The Federal Reserve System, commonly known as the “Fed,” is the central bank of the United States.  It was founded in 1913 for the primary purpose of providing the nation with a flexible and stable monetary and financial system.  It’s role in the economy has since expanded and today its duties include:  (1) conducting the nation’s monetary policy by influencing money and credit conditions with a goal of full employment and little or no inflation; (2) supervising and regulating banking institutions to ensure they are sound and to protect the credit rights of consumers; (3) maintaining the stability of the financial system and reducing any risk that may arise in financial markets; and (4) providing financial services to the U.S. government, the public, and financial institutions, including operating the nation’s payment system.  Because the Fed is an independent central bank, its decisions do not have to be ratified by the president.  However, the entire system is subject to oversight by Congress because the Constitution grants Congress the power to coin money and set its value.

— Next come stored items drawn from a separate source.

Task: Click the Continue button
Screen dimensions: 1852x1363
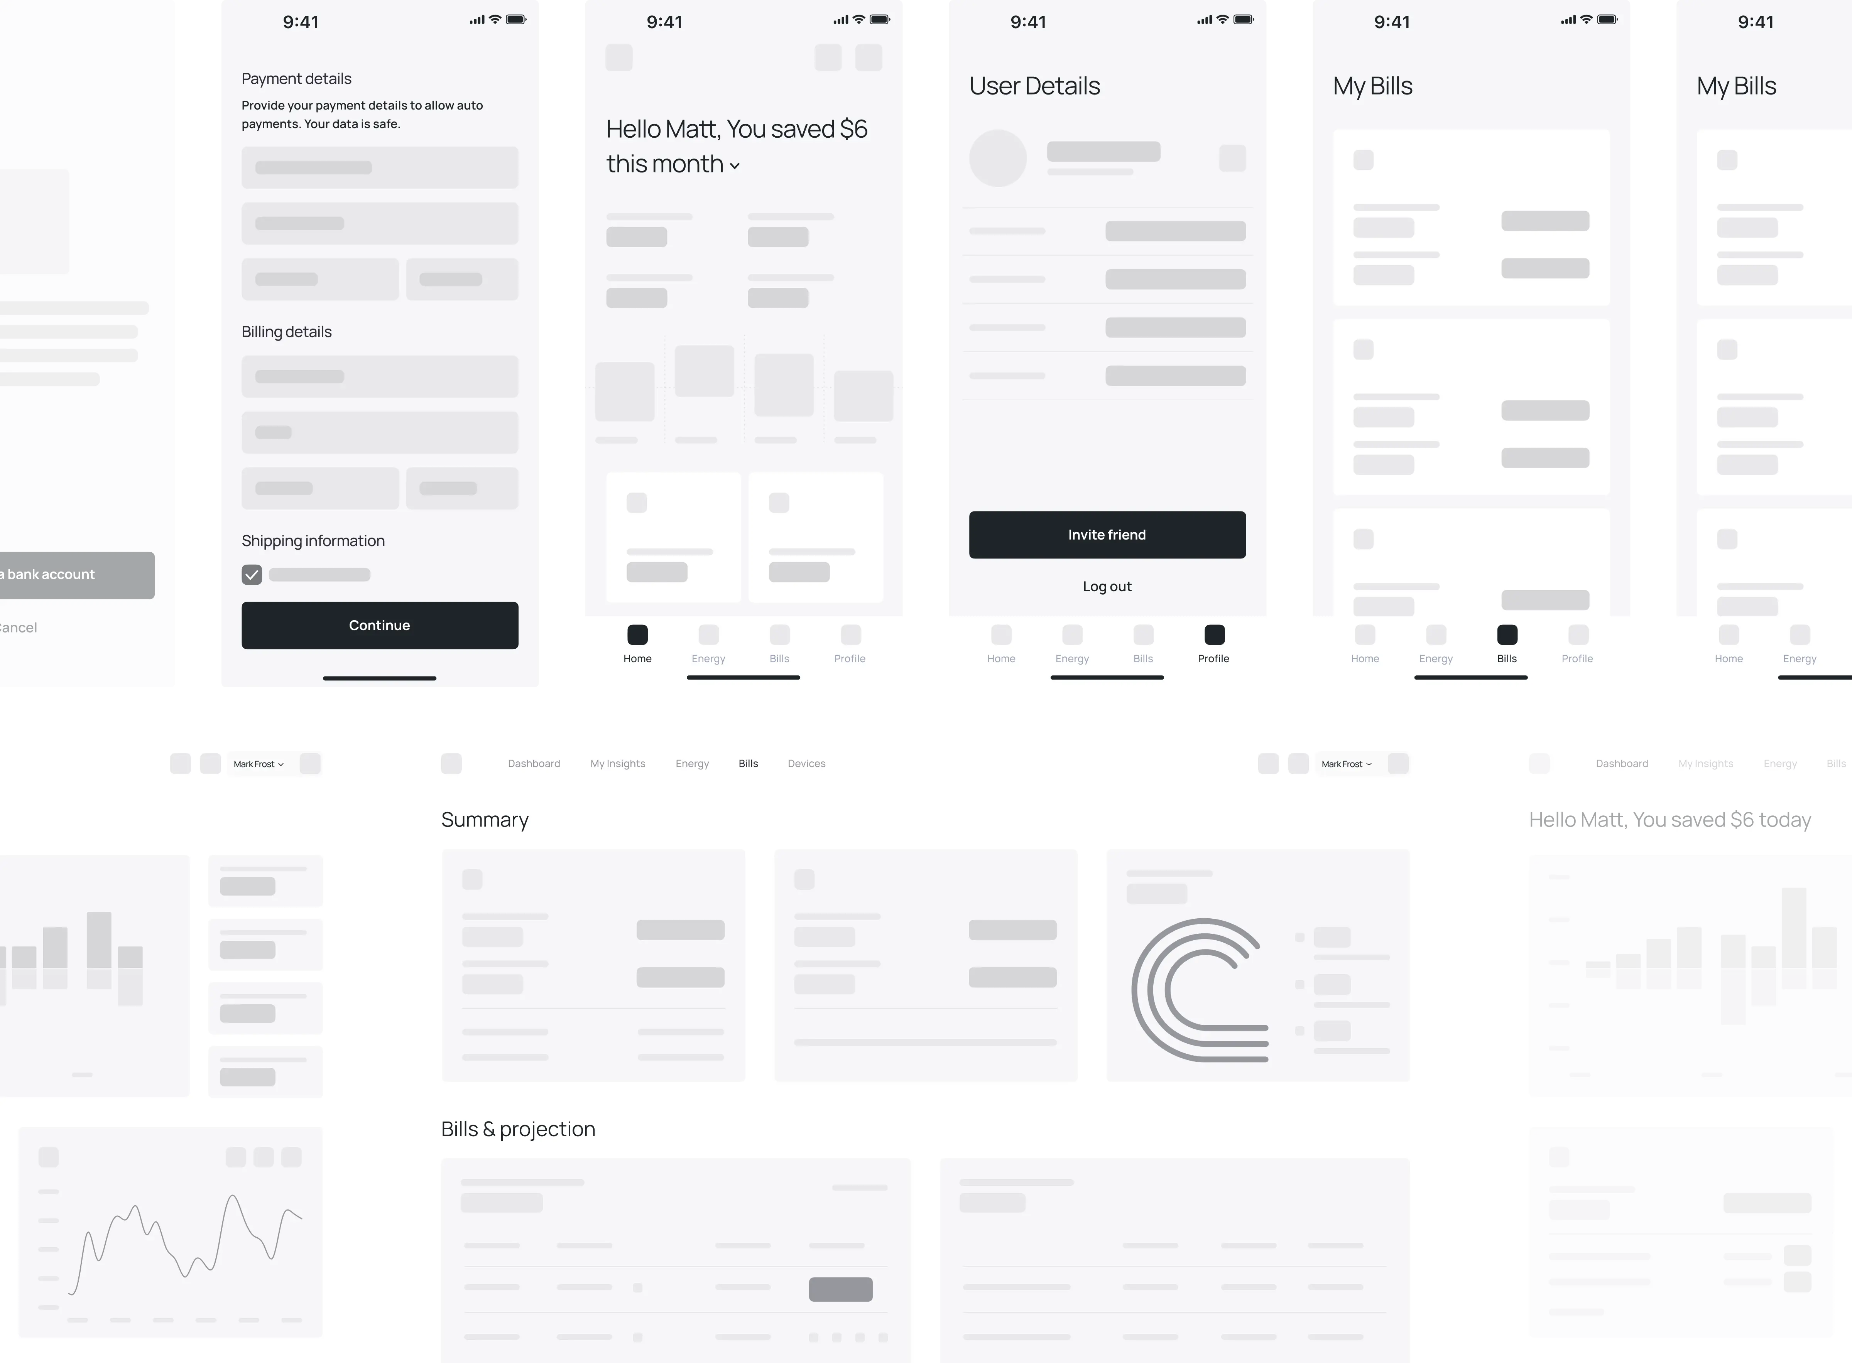Action: [x=380, y=624]
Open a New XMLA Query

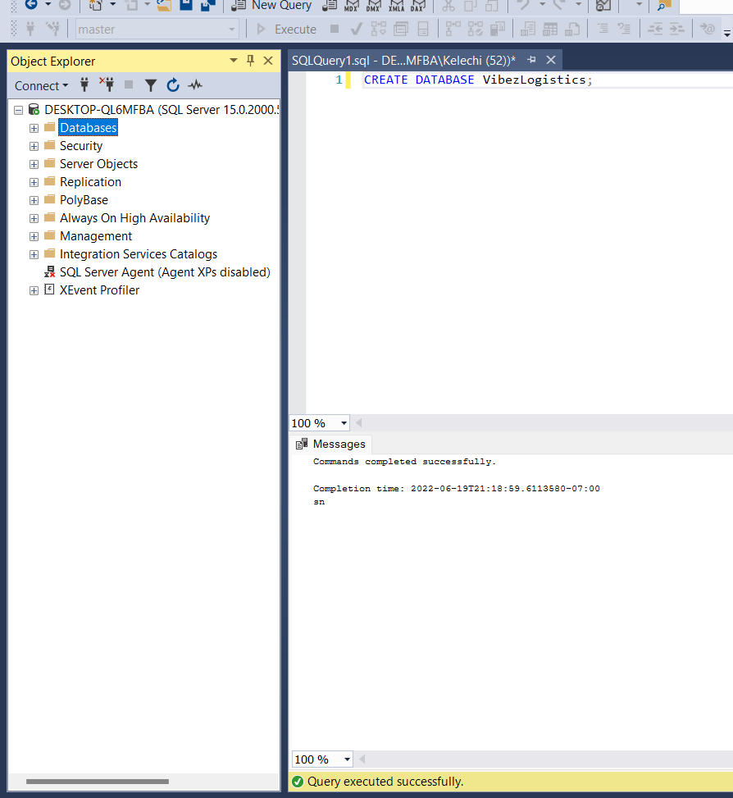[x=396, y=7]
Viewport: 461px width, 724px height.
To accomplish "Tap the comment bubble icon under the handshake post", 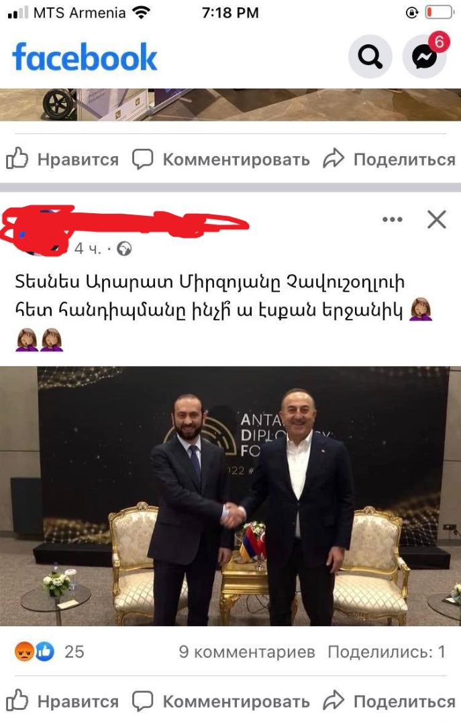I will 142,701.
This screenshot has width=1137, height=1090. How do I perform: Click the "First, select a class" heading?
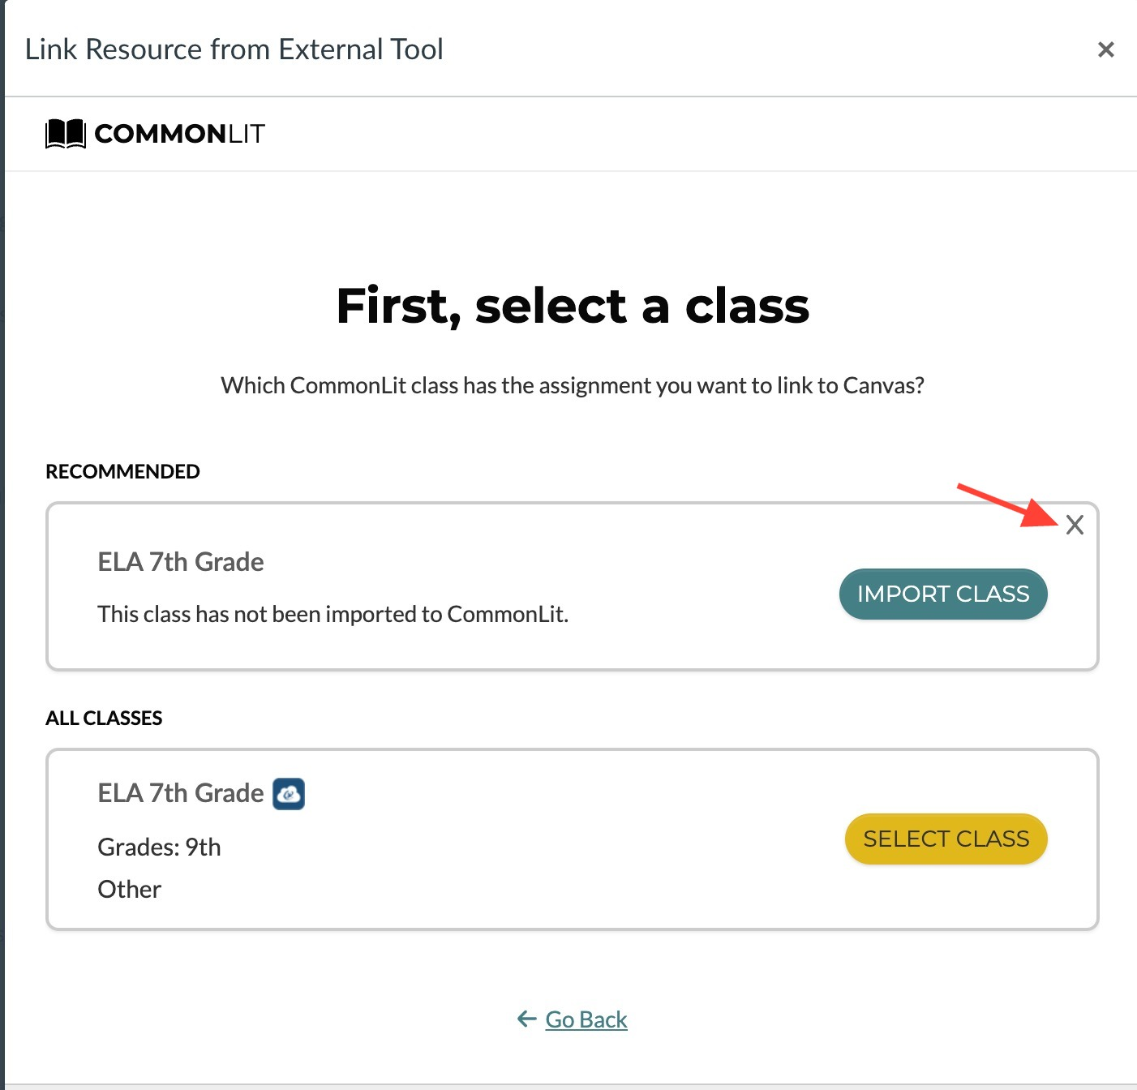pos(573,307)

The Federal Reserve System is made up of the Board of Governors (known as the Federal Reserve Board) and 12 regional Federal Reserve Banks located in major cities across the United States.  The Board is responsible for forming and implementing monetary policy and shares responsibility with the Federal Reserve Banks for:  (1) supervising and regulating financial institutions; (2) providing banking services to depository institutions and the federal government; and (3) ensuring that consumers receive adequate information and fair treatment in their dealings with the banking system.


The Board of Governors is comprised of seven (7) members appointed by the president and confirmed by the Senate.  The full term of a board member is 14 years and the appointments are staggered so that one (1) term expires on January 31st of each even-numbered year.  After serving a full term, a board member may not be reappointed.  The chair and the vice-chair of the Board are named by the president from among the board members.  They are confirmed by the Senate and serve a term of four (4) years.  A member’s term on the Board is not affected by his or her status as chair or vice chair.


The Fed uses three (3) tools to conduct monetary policy:


Open Market Operations.  In order to increase the supply of money, the Fed buys government (mainly Treasury) securities in the open market (from banks, businesses, or individuals) with a check that is a new source of money that it prints.  That money is deposited in banks where they create new reserves.  The banks can then lend or invest that money, thereby increasing the amount of money in circulation.  On the other hand, if the Fed wishes to reduce the money supply, it sells government securities to banks, collecting the reserves from them and thus taking that money out of circulation.


Controlling the Money Supply.  The Fed can control the money supply by specifying what reserves the banks must set aside either as currency in their vaults or as deposits at their regional Reserve Banks.  Raising the required reserves forces the banks to take money out of circulation.  Conversely, lowering the required reserves puts more money in circulation.  Also, since banks often lend each other money overnight, the rate on these loans, known as the “federal funds rate,” is a key gauge of how “tight” or “loose” monetary policy is at a given moment.


The Discount Rate.  This is the interest rate that commercial banks pay to borrow funds from the Fed.  By raising or lowering the discount rate the Fed can promote or discourage borrowing and thus alter the amount of revenue available to banks for making loans.


The Fed gets its money primarily from the interest in the U.S. government securities that it has acquired through the open market.  Other sources of income include:  (1) the interest on foreign currency investments that it holds, (2) interest in loans to depository institutions, and (3) fees received for services provided to depository institutions, such as check clearing, fund transfers, and automatic clearinghouse operations.  After it pays its expenses, the Fed turns the rest of its earnings over to the U.S. Treasury.